> _Provided text_:

Monday, January 17, 2011

Blue Tokyo, 2010, 82 x 82 cms. mixed media construction on plywood, private collection, Ottawa

Penny in Asakusa, July 2002

Tokyo 2002 Part 1

In 2002 I had a solo Railway Lands Show at the Canadian Embassy in Tokyo. The process started two years earlier when François Dion brought Ogura Masashi and Makiko Hara for a studio visit. Ogura Masashi was then the consulting curator for the Canada Embassy Art Gallery. He and his colleague Makiko came up from Montreal to view my work on François Dion’s recommendation. The studio visit was very pleasant and Ogura Masashi offered me a show that day, though he was vague about a date, probably two years off.

Because I had to put the show together my self, I asked Emily Falvey if she would be the curator and write an essay for a small catalogue I planned to self publish. Emily agreed and wrote the very beautiful, To Be Heard With The Eye Only essay, which is further down in the blog.

At that time I was in transition from making panoramic train pictures to overhead views. Since neither the Ocean Limited or CN freight train works would fit into the embassy gallery I started a new picture, the Montreal commuter train. Mark McGuigan cut the boards at Carleton University and later built the crates to ship the works to Japan.

Together with the commuter train, I produced a series of locomotive pictures for Tokyo, most of which I later demolished. Though the larger and more resolved works all went into collection, notably to DFAIT, the Ottawa Art Gallery and the Beaverbrook.

> _What is expected_:
Reproduce the entire blog post above about the 2002 Tokyo show word for word.

> _Data_:
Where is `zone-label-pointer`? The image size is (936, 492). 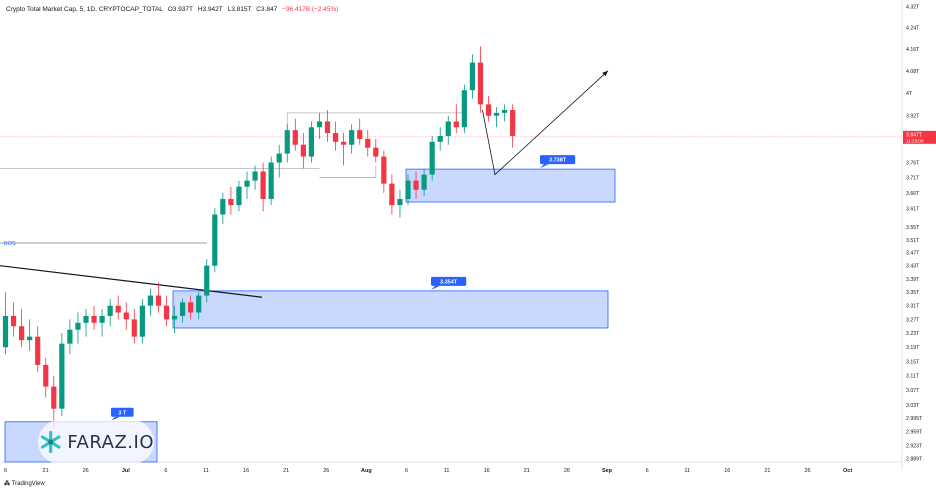 zone-label-pointer is located at coordinates (544, 166).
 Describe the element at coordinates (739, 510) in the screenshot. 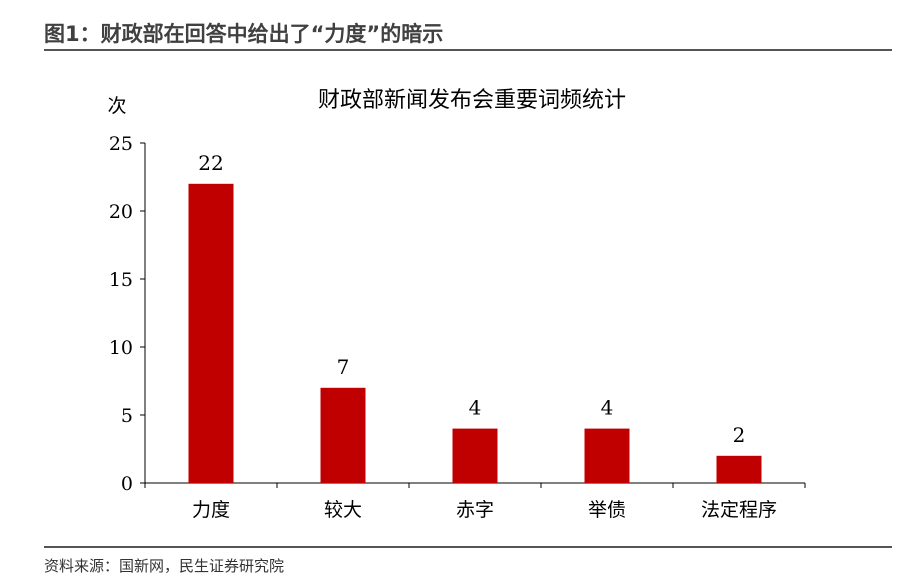

I see `x-tick-label: 法定程序` at that location.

> _Solution to the exercise_:
Monday, January 17, 2011

Blue Tokyo, 2010, 82 x 82 cms. mixed media construction on plywood, private collection, Ottawa

Penny in Asakusa, July 2002

Tokyo 2002 Part 1

In 2002 I had a solo Railway Lands Show at the Canadian Embassy in Tokyo. The process started two years earlier when François Dion brought Ogura Masashi and Makiko Hara for a studio visit. Ogura Masashi was then the consulting curator for the Canada Embassy Art Gallery. He and his colleague Makiko came up from Montreal to view my work on François Dion’s recommendation. The studio visit was very pleasant and Ogura Masashi offered me a show that day, though he was vague about a date, probably two years off.

Because I had to put the show together my self, I asked Emily Falvey if she would be the curator and write an essay for a small catalogue I planned to self publish. Emily agreed and wrote the very beautiful, To Be Heard With The Eye Only essay, which is further down in the blog.

At that time I was in transition from making panoramic train pictures to overhead views. Since neither the Ocean Limited or CN freight train works would fit into the embassy gallery I started a new picture, the Montreal commuter train. Mark McGuigan cut the boards at Carleton University and later built the crates to ship the works to Japan.

Together with the commuter train, I produced a series of locomotive pictures for Tokyo, most of which I later demolished. Though the larger and more resolved works all went into collection, notably to DFAIT, the Ottawa Art Gallery and the Beaverbrook.